* How to complete this task: Resume the interview on senior-friendly emergency departments, given below, from its last line and carry it forward in the same voice.

* Given text:
Starting Senior-Friendly Change

An Interview with Don Melady about his experience in making Mount Sinai Hospital's emergency department a leader in senior-friendly emergency Medicine.

Starting Senior-Friendly Change

How did this idea of a senior-friendly emergency department get started?

DON: An awareness that older patients are part of the core business of EDs – the three main groups that MDs/hospitals have always focused on are children, pregnant women and old people, and yet our training and the way we organize our EDs suggest that we are always surprised when an older person with typical older person problems arrives in our ED!

This is even more true as we are in an unprecedented shift demographically in Canada (and elsewhere) where, for the first time in the history of the world, there are more old people (>65) than young people. People who work in health care (clinicians and planners) think that we are already in this new era but in fact it is just beginning. The FIRST baby-boomers turned 70 only in 2016. Over the next ten years we can expect the percentage of older people in Canadian EDs to increase by ~100%. It’s time (actually late) to start changing the way we do things in our EDs:

  • to identify the common problems that older people have (i.e. they don’t usually need US-guided central line placement nor post-resuscitation cooling! – but they do fall and they get septic in different ways and they become delirious, etc),
  • to establish the common services that they need (comprehensive interdisciplinary assessment and access to community services)

* Data records:
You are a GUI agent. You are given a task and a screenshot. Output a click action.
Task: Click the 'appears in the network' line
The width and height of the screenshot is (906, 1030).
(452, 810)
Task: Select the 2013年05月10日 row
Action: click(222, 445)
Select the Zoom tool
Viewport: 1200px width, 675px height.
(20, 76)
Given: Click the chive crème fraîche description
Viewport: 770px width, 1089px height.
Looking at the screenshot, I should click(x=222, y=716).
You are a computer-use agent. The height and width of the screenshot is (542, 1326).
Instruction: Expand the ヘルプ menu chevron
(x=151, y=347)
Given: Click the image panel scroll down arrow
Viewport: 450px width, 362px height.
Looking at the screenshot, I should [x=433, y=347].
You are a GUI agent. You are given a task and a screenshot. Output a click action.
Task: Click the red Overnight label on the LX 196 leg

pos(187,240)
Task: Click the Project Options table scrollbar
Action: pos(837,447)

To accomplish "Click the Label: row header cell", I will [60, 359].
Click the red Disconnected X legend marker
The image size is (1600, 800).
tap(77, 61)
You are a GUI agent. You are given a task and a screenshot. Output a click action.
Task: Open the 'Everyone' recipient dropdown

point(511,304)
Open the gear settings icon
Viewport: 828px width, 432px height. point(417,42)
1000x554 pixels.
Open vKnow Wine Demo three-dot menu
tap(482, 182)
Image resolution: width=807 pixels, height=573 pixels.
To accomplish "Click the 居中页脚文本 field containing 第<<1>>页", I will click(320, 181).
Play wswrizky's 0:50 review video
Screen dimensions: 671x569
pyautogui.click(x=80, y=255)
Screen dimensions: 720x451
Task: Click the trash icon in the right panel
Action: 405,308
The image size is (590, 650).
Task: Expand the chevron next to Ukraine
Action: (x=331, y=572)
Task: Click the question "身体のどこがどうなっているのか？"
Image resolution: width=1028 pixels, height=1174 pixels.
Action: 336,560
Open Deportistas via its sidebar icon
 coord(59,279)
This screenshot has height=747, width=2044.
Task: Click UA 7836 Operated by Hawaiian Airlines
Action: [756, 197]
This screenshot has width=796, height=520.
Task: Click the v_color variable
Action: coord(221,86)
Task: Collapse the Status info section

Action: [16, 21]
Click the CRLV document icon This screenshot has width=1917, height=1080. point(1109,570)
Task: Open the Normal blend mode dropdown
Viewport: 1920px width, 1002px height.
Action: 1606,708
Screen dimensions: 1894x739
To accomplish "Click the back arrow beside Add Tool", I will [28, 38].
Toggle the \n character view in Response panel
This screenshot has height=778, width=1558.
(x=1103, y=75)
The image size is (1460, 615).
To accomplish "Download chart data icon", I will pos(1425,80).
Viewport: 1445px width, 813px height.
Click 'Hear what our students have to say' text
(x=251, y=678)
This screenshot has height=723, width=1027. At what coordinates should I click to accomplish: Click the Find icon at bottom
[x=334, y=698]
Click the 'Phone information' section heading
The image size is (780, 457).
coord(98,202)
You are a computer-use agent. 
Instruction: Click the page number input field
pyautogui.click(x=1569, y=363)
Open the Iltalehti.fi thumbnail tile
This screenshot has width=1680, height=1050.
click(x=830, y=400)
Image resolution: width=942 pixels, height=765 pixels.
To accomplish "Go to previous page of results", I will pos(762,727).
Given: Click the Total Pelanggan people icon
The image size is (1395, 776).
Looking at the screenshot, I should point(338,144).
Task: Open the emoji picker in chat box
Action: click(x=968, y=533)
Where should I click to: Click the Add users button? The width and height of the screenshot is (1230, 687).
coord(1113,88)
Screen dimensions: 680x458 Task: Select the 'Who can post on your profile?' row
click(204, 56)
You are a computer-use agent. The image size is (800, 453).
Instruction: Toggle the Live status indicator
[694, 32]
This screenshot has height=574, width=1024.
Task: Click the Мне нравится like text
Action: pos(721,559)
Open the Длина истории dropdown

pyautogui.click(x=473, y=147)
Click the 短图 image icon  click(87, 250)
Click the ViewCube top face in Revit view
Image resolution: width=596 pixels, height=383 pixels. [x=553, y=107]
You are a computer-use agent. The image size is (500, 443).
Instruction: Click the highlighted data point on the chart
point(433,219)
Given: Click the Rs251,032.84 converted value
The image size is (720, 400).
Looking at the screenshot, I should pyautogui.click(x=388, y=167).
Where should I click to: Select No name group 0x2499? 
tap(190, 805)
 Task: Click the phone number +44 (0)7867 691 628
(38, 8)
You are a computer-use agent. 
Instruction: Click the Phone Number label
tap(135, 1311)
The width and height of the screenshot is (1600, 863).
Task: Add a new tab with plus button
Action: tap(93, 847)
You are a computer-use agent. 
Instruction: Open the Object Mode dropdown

* Response to the task:
  • to develop the knowledge and skills that clinicians need (how many ED docs and nurses can confidently identify delirium – which 10% of older ED patients have? How many can confidently identify Brugada’s syndrome – which no one has?!)

The ED chief at our hospital, Dr. Ovens, has commented that EDs and health care systems change for one of two reasons – either because they want to lead or because they don’t want to be left behind.  I guess I would challenge ED leaders, doctors and nurses, to decide which group they want to be in.

At Sinai, the impetus to make our ED more senior-friendly came out of our commitment to good care of vulnerable populations – pregnant women, street people, substance users, people with mental illness, etc., — and an early recognition that older people are an identifiable vulnerable population. It also was supported by our chief’s role as provincial lead of the Reduced ED LOS/Reduced ALC programme – and an awareness that if admitting all complex older people is our only strategy for managing them then our hospital is going to be over-full all the time. By “working smarter” in the ED we can reduce the number of admits, improve flow (because there are not so many people waiting for beds) AND provide better care for older people.

And it’s important to remember that senior-friendly change is a slow incremental accretive process – not a single decision or act but a long process of quality improvement, adding one change at a time which slowly over ten years has made a big difference. I think that is a key message to “late adopters” – that there is no one single best solution. Just start making changes that prioritize the needs of older people and your staff’s needs to provide care to older people. And all of those decision need to informed by the first point above – that older people are our CORE BUSINESS – and that we need to do things that prioritize their needs. Both for their benefit and for ours!

What was the first step to implement the Geriatric ED Guidelines?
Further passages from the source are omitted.